- Dataset content -

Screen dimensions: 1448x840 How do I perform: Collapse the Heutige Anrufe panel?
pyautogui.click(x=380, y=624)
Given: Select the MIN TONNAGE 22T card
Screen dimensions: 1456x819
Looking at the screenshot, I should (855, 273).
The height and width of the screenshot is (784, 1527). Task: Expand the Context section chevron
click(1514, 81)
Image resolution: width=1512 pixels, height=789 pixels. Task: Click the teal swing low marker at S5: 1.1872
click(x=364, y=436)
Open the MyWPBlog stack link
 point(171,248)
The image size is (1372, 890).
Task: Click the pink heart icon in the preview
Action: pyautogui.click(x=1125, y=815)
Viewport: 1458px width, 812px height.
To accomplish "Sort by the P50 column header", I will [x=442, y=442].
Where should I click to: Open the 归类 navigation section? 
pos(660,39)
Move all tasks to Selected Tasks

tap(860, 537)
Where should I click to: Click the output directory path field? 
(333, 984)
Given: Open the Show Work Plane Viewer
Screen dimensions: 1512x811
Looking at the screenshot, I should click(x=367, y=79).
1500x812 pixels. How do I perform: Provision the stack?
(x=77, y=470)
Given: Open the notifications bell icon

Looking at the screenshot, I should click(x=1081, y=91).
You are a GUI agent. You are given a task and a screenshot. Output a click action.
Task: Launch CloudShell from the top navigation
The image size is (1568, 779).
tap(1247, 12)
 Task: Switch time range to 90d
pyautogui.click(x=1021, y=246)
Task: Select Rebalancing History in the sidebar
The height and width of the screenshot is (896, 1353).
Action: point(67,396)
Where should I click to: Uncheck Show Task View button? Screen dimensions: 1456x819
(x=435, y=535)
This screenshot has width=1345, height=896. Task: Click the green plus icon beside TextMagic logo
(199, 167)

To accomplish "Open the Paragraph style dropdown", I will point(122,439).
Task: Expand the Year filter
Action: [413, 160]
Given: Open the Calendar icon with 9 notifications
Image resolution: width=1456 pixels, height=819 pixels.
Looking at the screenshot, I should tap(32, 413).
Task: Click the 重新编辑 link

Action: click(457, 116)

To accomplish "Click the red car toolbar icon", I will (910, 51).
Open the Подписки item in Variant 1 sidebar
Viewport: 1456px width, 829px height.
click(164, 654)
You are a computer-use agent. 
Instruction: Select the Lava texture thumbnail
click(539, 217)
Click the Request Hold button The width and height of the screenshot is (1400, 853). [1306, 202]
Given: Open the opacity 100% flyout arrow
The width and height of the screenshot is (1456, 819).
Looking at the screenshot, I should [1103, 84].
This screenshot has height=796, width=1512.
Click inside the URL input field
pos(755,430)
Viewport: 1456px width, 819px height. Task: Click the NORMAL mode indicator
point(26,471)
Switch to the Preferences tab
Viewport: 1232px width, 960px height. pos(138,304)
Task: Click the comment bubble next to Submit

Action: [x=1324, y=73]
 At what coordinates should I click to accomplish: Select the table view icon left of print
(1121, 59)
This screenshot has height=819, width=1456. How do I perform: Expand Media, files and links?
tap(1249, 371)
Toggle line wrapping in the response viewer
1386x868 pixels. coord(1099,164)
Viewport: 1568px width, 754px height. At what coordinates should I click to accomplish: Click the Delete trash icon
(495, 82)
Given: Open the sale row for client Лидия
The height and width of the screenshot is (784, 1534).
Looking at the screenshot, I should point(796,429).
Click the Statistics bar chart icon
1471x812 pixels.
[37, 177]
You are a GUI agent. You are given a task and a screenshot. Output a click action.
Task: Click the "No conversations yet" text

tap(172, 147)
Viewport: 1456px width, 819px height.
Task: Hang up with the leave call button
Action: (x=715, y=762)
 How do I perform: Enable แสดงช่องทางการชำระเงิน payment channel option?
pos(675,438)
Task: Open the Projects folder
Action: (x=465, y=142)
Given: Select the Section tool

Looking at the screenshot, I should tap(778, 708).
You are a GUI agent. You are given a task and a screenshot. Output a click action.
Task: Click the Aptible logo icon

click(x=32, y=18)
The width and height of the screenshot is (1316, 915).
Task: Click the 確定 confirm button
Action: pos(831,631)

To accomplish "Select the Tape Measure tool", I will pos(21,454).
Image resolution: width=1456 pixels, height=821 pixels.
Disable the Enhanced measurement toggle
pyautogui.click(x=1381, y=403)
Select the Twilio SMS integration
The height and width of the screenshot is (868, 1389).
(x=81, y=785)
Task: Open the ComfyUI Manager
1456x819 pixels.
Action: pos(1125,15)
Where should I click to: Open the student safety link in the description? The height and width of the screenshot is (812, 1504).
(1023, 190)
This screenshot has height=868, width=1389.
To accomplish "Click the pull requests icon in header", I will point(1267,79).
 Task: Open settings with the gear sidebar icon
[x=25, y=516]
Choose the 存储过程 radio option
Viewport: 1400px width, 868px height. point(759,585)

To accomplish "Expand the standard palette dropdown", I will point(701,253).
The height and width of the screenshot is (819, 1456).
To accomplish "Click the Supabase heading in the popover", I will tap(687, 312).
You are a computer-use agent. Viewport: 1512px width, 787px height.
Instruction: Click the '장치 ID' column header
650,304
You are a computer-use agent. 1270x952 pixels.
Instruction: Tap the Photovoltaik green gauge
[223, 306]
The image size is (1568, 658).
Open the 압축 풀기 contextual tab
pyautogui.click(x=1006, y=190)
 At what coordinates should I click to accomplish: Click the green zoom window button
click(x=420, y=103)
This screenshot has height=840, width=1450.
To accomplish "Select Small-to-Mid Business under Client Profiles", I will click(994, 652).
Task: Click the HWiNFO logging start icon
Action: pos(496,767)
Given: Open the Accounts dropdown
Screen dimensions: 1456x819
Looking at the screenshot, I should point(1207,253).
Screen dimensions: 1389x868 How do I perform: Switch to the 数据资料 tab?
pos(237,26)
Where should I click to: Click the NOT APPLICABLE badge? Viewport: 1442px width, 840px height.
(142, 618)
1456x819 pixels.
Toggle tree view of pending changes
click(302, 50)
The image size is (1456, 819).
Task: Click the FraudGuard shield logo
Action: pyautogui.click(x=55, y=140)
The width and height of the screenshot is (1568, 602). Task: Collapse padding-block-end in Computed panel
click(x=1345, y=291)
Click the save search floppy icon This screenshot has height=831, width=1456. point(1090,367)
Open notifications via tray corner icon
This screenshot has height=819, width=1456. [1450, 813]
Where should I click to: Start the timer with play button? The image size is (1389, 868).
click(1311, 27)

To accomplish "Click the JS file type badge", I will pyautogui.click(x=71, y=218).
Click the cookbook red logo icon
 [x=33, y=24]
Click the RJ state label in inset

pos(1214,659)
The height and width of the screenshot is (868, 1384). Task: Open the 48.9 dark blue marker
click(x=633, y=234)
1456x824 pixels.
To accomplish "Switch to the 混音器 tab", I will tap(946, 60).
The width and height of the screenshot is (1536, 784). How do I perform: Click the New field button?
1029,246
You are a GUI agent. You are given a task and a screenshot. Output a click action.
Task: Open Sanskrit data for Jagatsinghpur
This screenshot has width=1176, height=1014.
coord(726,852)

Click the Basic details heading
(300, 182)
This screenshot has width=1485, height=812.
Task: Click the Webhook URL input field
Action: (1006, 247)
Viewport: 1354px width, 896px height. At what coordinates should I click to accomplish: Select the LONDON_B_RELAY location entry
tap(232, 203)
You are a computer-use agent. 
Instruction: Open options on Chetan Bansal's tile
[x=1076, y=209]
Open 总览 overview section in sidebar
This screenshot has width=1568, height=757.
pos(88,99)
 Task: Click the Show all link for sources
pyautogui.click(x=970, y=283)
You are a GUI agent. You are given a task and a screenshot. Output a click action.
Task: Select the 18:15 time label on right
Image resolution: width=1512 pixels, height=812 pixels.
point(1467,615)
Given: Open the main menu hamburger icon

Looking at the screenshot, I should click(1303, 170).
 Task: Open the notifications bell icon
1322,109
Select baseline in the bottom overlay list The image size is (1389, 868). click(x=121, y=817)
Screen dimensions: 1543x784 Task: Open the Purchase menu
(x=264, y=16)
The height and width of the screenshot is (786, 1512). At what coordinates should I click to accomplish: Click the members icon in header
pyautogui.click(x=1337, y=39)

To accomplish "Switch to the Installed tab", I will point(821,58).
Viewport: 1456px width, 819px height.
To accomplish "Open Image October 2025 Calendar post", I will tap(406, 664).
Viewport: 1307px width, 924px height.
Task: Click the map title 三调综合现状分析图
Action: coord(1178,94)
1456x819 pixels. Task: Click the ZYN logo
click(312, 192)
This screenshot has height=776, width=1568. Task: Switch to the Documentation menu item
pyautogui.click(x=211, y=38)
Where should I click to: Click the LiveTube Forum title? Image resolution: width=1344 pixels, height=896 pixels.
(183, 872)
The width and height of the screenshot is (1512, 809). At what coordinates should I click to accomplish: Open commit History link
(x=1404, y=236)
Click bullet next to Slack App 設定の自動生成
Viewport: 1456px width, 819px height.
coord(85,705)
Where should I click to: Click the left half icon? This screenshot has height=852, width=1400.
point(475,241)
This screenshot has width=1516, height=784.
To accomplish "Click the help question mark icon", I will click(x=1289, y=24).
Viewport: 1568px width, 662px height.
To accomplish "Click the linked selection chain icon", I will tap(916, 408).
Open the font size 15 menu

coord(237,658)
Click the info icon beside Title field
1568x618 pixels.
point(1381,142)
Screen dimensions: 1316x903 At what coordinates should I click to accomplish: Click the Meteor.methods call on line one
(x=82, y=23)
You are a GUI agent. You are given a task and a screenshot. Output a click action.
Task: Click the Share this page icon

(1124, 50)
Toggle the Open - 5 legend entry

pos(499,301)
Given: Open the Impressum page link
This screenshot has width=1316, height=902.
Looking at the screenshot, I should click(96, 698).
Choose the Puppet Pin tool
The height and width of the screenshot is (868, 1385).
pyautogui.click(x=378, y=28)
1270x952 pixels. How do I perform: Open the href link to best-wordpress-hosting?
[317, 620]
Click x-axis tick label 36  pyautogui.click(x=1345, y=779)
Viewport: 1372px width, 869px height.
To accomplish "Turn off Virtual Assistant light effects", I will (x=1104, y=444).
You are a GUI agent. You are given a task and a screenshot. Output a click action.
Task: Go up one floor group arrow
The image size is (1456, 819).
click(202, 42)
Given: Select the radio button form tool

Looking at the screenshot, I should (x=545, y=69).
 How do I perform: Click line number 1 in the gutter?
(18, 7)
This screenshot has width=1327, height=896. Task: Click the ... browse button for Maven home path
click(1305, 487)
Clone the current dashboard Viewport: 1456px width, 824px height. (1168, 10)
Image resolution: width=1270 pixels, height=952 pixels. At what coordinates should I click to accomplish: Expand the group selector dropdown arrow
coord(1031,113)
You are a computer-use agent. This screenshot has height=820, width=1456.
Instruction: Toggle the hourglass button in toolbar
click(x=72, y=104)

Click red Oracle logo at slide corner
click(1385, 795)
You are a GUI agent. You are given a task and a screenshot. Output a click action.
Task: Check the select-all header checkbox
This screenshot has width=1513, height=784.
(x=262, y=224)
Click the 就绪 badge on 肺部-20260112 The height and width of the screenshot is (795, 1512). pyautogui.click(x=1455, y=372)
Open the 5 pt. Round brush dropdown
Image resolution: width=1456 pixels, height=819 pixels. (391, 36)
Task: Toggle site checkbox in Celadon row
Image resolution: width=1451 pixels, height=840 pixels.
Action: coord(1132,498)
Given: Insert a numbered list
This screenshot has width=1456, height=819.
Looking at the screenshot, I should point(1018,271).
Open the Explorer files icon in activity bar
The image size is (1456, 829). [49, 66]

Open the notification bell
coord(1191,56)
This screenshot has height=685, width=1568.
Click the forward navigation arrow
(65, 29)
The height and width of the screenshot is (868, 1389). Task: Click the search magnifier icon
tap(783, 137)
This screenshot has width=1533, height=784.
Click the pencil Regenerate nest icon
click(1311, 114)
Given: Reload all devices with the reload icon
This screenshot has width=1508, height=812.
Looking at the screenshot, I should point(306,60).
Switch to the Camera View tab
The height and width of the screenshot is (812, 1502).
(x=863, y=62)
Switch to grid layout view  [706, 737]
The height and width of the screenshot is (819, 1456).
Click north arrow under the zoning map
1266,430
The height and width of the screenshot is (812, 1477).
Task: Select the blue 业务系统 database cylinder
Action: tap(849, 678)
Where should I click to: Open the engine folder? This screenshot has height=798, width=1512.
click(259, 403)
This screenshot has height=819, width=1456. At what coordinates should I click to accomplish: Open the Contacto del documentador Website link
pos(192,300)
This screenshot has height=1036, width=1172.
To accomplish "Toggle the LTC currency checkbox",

- Directions for this task -
Please determine how many lines in the entries contain the word "checkbox" and answer with the number alone.

- Response below -
3